■ **Exercise description**
For this exercise, please reproduce the records below word for word, from the first line through the line with "This screenshot has width=1024, height=1003.".

■ **Provided records**
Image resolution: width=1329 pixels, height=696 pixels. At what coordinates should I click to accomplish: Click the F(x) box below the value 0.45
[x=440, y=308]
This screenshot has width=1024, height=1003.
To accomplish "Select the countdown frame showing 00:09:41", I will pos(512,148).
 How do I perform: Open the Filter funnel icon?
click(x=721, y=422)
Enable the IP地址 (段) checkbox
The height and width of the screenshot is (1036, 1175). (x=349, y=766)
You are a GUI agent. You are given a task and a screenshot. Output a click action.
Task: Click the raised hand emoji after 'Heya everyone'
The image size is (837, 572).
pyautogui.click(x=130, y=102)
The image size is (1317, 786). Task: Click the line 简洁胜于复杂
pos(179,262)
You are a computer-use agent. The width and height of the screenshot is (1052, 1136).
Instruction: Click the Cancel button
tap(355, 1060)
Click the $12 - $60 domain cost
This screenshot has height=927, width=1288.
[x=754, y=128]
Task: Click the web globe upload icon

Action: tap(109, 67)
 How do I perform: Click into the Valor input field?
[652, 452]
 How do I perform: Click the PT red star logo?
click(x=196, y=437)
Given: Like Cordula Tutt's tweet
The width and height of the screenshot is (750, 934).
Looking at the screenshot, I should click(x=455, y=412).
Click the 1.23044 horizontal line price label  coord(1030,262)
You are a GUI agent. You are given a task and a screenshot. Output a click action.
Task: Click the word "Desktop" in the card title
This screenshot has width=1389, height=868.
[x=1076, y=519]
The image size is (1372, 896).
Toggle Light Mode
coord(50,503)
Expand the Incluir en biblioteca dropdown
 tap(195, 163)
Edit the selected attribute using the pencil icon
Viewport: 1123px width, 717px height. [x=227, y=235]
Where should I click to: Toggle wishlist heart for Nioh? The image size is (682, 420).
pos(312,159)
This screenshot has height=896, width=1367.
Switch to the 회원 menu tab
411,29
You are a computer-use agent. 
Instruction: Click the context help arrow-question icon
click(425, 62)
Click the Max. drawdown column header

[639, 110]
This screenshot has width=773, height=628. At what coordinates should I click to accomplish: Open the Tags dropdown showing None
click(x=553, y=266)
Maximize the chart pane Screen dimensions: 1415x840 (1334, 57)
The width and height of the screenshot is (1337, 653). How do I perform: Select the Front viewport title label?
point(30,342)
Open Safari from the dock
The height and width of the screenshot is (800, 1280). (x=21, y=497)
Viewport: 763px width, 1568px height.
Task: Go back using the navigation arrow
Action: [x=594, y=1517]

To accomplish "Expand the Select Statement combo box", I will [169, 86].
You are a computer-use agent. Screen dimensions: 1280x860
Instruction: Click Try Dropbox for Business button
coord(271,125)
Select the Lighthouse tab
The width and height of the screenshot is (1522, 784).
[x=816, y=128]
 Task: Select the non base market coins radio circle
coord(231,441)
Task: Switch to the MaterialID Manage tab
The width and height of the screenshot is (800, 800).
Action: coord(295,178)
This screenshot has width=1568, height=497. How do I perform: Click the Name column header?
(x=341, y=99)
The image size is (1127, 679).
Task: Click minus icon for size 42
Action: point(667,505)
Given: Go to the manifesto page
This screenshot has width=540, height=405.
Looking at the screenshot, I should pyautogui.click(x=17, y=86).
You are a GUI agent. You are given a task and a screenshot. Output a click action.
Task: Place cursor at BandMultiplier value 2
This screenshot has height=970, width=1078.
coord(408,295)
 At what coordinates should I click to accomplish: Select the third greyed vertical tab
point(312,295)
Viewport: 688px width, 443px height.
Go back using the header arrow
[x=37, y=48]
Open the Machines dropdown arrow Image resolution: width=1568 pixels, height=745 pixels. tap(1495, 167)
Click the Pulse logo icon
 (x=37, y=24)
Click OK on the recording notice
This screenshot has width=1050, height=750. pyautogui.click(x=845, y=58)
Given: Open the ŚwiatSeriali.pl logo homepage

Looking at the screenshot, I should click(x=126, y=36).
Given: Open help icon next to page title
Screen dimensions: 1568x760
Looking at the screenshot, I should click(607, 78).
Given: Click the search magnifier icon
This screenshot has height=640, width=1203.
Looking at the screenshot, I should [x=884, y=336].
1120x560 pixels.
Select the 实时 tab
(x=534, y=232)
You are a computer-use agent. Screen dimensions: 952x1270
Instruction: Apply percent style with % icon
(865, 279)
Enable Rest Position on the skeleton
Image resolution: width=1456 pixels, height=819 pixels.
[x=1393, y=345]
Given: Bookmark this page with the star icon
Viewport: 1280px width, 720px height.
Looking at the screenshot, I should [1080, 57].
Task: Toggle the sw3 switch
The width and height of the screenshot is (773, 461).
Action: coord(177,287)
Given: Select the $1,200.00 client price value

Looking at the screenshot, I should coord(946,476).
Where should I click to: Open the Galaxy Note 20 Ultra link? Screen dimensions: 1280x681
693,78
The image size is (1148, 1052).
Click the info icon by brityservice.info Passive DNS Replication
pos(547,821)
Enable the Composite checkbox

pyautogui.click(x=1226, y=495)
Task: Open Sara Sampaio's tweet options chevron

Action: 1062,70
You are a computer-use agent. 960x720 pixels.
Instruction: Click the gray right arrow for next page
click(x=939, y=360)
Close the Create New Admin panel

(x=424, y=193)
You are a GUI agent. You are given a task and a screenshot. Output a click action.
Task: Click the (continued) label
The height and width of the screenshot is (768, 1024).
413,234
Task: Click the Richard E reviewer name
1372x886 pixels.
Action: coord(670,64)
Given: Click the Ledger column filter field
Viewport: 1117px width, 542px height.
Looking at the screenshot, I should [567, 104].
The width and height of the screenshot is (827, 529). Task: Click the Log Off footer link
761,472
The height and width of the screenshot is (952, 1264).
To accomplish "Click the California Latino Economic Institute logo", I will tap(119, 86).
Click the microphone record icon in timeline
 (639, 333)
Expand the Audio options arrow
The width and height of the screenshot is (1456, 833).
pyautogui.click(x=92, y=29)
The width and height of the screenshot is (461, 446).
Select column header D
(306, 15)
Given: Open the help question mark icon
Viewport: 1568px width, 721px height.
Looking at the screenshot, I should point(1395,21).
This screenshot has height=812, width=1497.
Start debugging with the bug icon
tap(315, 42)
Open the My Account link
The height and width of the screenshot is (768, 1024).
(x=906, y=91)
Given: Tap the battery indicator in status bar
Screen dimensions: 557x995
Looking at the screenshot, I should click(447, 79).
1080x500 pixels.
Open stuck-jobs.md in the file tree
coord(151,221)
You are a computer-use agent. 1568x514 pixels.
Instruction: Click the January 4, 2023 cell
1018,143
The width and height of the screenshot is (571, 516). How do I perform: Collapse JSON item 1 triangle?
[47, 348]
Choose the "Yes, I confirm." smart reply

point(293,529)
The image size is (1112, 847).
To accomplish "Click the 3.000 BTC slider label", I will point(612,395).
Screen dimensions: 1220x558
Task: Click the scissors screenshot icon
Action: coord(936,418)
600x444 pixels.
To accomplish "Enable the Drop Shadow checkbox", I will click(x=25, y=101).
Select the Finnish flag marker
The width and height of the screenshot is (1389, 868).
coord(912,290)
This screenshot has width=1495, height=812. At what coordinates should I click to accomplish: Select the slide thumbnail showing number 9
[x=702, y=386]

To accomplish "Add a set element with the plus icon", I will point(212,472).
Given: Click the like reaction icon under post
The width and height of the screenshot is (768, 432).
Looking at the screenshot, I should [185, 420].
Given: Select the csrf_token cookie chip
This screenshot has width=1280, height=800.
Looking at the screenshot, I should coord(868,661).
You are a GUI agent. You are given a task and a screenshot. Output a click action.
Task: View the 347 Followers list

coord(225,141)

■ **Result of the task**
Image resolution: width=1329 pixels, height=696 pixels. At what coordinates should I click to accomplish: Click the F(x) box below the value 0.45
[x=440, y=308]
This screenshot has width=1024, height=1003.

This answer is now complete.